━━━ KUTIPAN TEKS

Putusan Dewan Kehormatan Penyelenggara Pemilu (DKPP) terhadap komisioner Komisi Pemilihan Umum (KPU) semakin menguatkan bahwa penetapan Gibran Rakabuming Raka sebagai calon wakil presiden bermasalah sejak awal. Proses pencalonan putra dari Presiden Joko Widodo ini sebelumnya dimuluskan oleh putusan Mahkamah Konstitusi (MK) pada pertengahan Oktober tahun lalu.
Sekretaris Jenderal Partai Demokrasi Indonesia Perjuangan (PDIP), Hasto Hasibuan menyebut putusan DKPP tidak bisa dianggap main-main sekalipun hanya berdampak langsung terhadap penyelenggara pemilu, bukan pada Gibran. Menurutnya, putusan DKPP merupakan bukti nyata betapa bermasalahnya pencalonan Gibran sebagai wakil presiden. “Ini menunjukan bahwa pemilu sejak awal terjadi praktik manipulasi. Lewat putusan MK yang meloloskan seorang calon yang masih terafiliasi dengan Presiden Jokowi,” tutur Hasto, pada Senin, 5 Februari 2024 dalam siaran pers di Kantor Pusat PDIP, Jakarta.
Hasto berharap komisioner KPU, serta Badan Pengawas Pemilu (Bawaslu) dapat bekerja dengan baik tanpa takut dengan intervensi maupun tekanan. Dalam penyelenggaraan pemilu, menurutnya, suara rakyat merupakan hukum tertinggi. “Sebaliknya ketika tunduk di dalam intervensi-intervensi, maka baik secara hukum secara etika maupun dalam pranata sosial kita, itu ada local wisdom yang dipercaya rakyat bahwa tindakan itu sangat sangatlah berbahaya,” ujarnya.
Sebelumnya, DKPP memutuskan Ketua KPPU Hasyim Asy’ari dan enam komisioner lain terbukti melanggar kode etik serta perilaku penyelenggaraan pemilu. Enam komisioner KPU itu adalah August Mellaz, Betty Epsilon Idroos, Mochamad Afifuddin, Yulianto Sudrajat, Parsadaan Harahap, serta Idham Holik.

━━━━━━
━━━ DATA TERCATAT

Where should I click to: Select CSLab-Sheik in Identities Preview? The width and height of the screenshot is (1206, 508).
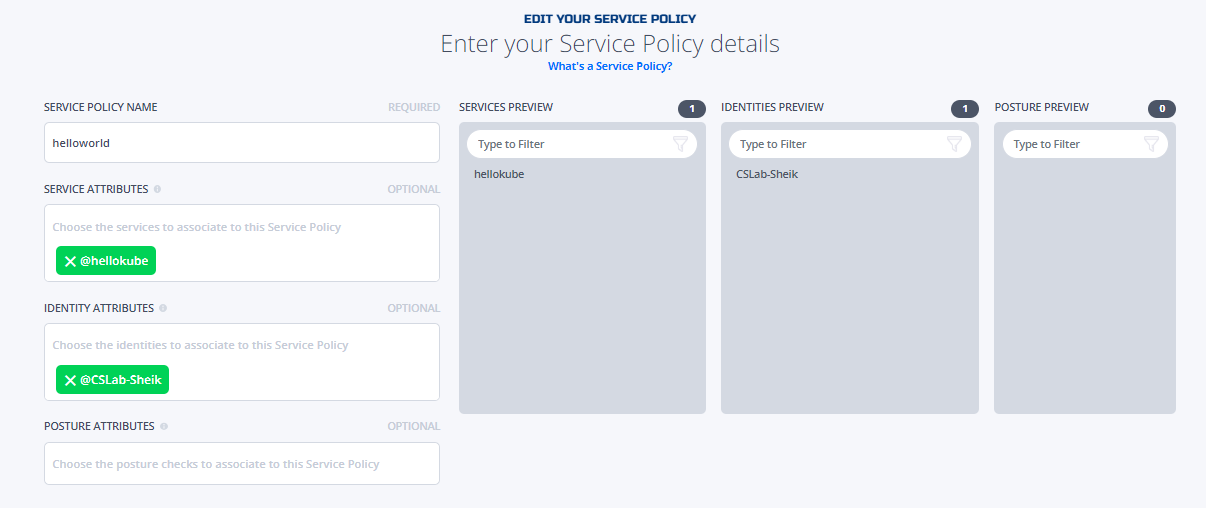pyautogui.click(x=767, y=174)
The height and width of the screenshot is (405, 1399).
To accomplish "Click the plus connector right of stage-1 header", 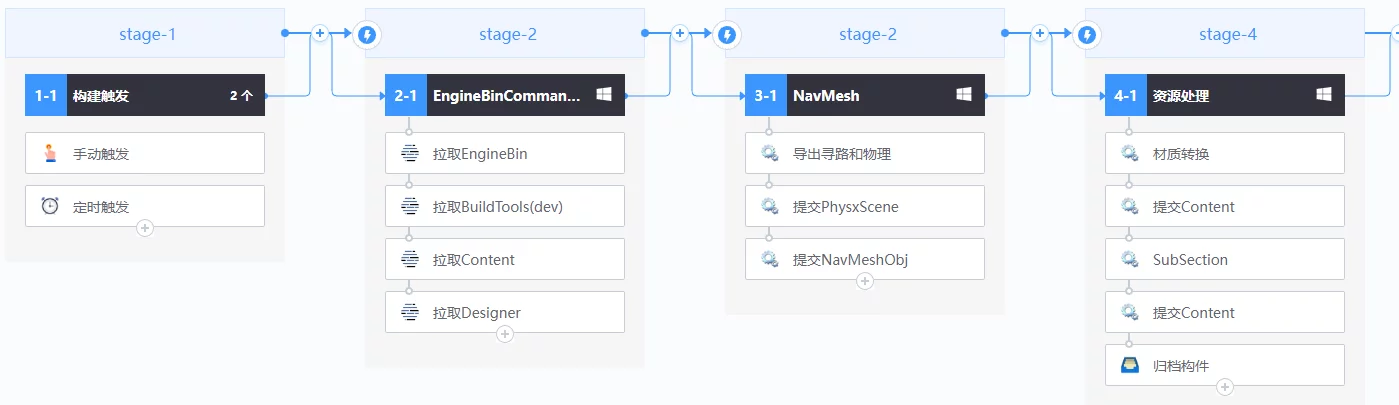I will click(320, 33).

━━━━━━

▶ PERMINTAAN TERTULIS 1: Dalam artikel tentang putusan DKPP, sebutkan nama keenam komisioner KPU yang dinyatakan terbukti melanggar kode etik bersama ketuanya.
▶ PERMINTAAN TERTULIS 2: Tuliskan kembali tanpa perubahan bagian artikel tentang putusan DKPP yang diawali kata-kata "Putusan Dewan Kehormatan" dan diakhiri kata-kata "Oktober tahun lalu.".
▶ PERMINTAAN TERTULIS 3: Teruskan artikel tentang putusan DKPP mulai dari kalimat terakhirnya.

▶ JAWABAN TERTULIS 1: August Mellaz, Betty Epsilon Idroos, Mochamad Afifuddin, Yulianto Sudrajat, Parsadaan Harahap, Idham Holik

▶ JAWABAN TERTULIS 2:
Putusan Dewan Kehormatan Penyelenggara Pemilu (DKPP) terhadap komisioner Komisi Pemilihan Umum (KPU) semakin menguatkan bahwa penetapan Gibran Rakabuming Raka sebagai calon wakil presiden bermasalah sejak awal. Proses pencalonan putra dari Presiden Joko Widodo ini sebelumnya dimuluskan oleh putusan Mahkamah Konstitusi (MK) pada pertengahan Oktober tahun lalu.

▶ JAWABAN TERTULIS 3:
Keputusan DKPP ini terkait penerimaan Gibran sebagai calon wakil presiden pendamping Prabowo, tanpa mengubah syarat usia minimum capres-cawapres pada 25 Oktober 2023. Saat menerima Gibran, penyelenggara pemilu masih merujuk Peraturan KPU Nomor 19 Tahun 2023 tentang Pencalonan Peserta Pemilu Presiden dan Wakil Presiden. Padahal aturan terkait syarat usia minimal masih 40 tahun. Sedangkan saat itu Gibran berusia 36 tahun.
KPU mengklaim sudah dapat menerima Gibran sebagai calon wakil presiden karena merujuk Putusan Mahkamah Konstitusi Nomor 90/PUU-XXI/2023 yang dibacakan pada 16 Oktober tahun lalu. Dalam putusannya, MK mengubah syarat usia minimal 40 tahun dengan menambahkan klausul yang bisa memuluskan jalan bagi kepala daerah untuk mengikuti kontestasi pilpres. Putusan inilah yang kemudian membuka pintu bagi walikota berusia 36 tahun.
Tim Kampanye Nasional (TKN) Prabowo-Gibran setelah putusan menyatakan bahwa pihaknya menghormati putusan DKPP. Namun Wakil Ketua TKN Prabowo-Gibran, Habiburokhman menegaskan keputusan tersebut tidak membatalkan pasangan Prabowo-Gibran. Ini karena capres-cawapres telah ditetapkan secara konstitusional. “Tidak melanggar konstitusi,” kata dia.
Putusan DKP, menurutnya, tidak berkaitan dengan legal standing (kedudukan hukum) pencalonan Prabowo-Gibran karena keduanya bukan terlapor dalam perkara tersebut. “Putusan DKPP dapat digugat ke Pengadilan Tata Usaha Negara berdasarkan putusan Mahkamah Konstitusi (MK) Nomor 32/PUU-XIX/2021,” ia menyarankan.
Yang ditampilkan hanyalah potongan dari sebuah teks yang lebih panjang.